The late John “Buck” O’Neil loved to visit black churches in Kansas City and encourage young people to set high goals for themselves — and give some of the church ladies a hug, too.
On Sunday, choirs from four of those churches returned the favor. It was a spirited finale to a celebratory weekend honoring what would have been the 100th birthday of the Negro Leagues baseball great and Kansas City favorite son who died in 2006.
For 90 minutes, the Gem Theater in the heart of the 18th and Vine Jazz District became the rousing Church of Buck.
“I’ve met him several times,” said Jessie Beck, a choir member from the Palestine Missionary Baptist Church of Jesus Christ. “You never felt like you were a stranger and he always had a hug for the ladies and a big smile.
“He was very religious and I think the celebration today is marvelous. He didn’t get inducted into the Hall of Fame, but he’s wearing his crown today and smiling.”
Betty Brown, chairwoman of the Negro Leagues Baseball Museum, did double-duty. She also sings with the choir from the Paradise Baptist Church.
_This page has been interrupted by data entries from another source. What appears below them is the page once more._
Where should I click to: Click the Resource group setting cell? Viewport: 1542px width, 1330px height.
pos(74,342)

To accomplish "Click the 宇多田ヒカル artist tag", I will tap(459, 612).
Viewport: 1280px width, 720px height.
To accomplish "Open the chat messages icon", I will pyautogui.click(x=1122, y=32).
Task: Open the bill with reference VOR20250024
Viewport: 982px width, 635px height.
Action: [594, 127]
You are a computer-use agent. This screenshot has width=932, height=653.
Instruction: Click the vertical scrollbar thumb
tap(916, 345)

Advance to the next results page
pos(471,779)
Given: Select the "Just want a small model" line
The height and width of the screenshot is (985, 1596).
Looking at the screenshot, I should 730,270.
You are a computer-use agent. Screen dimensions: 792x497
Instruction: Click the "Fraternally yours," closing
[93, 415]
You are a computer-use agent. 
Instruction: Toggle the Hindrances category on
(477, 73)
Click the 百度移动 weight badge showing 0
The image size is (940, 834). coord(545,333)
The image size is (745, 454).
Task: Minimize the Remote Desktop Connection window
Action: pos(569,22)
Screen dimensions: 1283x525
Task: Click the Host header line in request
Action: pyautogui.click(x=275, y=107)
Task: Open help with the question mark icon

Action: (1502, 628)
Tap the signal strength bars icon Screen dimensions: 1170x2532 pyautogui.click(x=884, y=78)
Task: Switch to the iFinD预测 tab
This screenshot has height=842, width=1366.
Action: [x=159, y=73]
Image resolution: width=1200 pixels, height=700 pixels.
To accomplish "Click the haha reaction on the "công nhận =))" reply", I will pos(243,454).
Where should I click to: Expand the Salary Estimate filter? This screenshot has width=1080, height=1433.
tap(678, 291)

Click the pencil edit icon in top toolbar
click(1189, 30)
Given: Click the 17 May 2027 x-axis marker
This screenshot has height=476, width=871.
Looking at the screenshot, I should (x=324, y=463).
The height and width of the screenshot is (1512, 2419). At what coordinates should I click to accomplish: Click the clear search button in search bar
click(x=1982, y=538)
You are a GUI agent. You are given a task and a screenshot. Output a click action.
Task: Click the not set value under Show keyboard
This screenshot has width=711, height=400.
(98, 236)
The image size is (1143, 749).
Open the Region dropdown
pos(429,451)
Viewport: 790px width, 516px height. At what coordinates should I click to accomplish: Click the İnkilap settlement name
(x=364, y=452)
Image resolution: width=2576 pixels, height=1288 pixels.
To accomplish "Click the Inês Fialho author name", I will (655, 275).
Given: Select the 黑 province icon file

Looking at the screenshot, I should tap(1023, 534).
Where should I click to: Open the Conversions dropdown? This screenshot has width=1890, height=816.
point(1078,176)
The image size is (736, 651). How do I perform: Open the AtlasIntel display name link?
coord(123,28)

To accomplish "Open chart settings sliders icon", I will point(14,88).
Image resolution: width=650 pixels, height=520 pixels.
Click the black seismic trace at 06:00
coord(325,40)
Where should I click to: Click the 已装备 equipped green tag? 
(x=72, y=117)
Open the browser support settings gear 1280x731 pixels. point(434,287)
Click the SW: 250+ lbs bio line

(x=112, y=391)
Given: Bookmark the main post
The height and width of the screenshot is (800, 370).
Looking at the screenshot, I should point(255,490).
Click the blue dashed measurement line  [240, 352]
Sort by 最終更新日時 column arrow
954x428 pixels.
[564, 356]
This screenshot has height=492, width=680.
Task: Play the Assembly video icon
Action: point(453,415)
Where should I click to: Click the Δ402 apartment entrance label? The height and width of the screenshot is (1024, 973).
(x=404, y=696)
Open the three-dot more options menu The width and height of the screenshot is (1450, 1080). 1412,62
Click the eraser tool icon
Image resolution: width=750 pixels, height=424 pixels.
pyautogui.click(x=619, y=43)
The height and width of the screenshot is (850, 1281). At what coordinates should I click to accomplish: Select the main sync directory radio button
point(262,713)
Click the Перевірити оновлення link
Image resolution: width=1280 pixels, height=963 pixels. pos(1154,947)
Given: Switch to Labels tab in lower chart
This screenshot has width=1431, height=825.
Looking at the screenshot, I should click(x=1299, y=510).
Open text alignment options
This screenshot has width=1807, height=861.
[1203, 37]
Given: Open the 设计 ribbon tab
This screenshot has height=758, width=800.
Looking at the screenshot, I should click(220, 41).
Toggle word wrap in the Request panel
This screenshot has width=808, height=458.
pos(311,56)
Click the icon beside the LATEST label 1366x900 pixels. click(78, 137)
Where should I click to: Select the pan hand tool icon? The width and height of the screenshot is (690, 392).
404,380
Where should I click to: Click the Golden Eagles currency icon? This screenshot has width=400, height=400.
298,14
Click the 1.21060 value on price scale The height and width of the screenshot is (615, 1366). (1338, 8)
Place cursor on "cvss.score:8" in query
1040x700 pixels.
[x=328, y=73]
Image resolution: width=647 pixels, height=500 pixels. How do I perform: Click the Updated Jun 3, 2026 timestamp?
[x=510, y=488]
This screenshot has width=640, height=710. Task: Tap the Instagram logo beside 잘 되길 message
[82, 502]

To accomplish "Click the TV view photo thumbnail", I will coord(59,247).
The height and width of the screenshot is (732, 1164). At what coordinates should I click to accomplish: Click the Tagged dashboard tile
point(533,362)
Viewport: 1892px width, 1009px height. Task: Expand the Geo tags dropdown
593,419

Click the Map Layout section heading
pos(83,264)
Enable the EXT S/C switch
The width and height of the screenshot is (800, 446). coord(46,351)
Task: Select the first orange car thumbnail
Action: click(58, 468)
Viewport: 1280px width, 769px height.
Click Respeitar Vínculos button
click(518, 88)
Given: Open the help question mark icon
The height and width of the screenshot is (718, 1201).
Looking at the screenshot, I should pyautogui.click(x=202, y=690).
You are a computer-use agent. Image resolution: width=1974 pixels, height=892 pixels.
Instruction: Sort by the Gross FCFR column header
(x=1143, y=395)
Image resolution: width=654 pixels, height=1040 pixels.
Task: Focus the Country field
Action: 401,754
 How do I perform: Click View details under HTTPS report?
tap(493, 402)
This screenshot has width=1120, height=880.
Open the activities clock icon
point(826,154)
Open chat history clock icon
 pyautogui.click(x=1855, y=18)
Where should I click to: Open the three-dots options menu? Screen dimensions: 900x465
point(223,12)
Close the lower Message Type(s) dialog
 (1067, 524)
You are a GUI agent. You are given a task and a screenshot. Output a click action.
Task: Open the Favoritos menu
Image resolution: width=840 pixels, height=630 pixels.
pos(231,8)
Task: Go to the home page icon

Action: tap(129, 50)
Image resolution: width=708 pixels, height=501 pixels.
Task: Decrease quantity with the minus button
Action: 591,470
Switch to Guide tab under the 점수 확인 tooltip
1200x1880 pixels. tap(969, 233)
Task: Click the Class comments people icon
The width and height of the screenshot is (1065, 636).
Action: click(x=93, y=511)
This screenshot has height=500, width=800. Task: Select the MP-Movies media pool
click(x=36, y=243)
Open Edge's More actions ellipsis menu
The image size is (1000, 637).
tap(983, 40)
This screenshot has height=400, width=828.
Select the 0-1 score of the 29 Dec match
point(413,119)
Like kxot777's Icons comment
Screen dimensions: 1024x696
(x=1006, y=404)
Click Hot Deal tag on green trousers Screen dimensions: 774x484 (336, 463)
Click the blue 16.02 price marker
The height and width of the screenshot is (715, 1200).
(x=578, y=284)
For Brown, Sunday was the crescendo to a centennial celebration that began Friday when area First Watch restaurants donated their proceeds to the museum; a Saturday that began with a 5K race at the historic Paseo YMCA and ended with a gala musical event at the Gem attended by several members of O’Neil’s family; and then Sunday’s gospel tribute.
“It’s been wonderful,” she said. “We had a night of celebration and remembrance of Buck. Buck liked a party and he would have been very pleased.”
In addition to Palestine Missionary and Paradise Baptist, the other choirs were from Deliverance Temple Church of God and Christ, and Metropolitan AME Zion Church. Singer Andrea Tribitt also performed an original song she dedicated to O’Neil called “Dare to Believe.”
When not singing themselves, members of the choirs were standing, swaying and shouting their approval to those on stage.
Bob Kendrick, the president of the Negro Leagues Baseball Museum, introduced the performers while plugging what he referred to as “Buck’s museum.”
“He was the grandson of a slave who became baseball’s grand ambassador,” Kendrick said. “It’s very appropriate for the man who preached the gospel of Negro League Baseball to have a gospel salute.”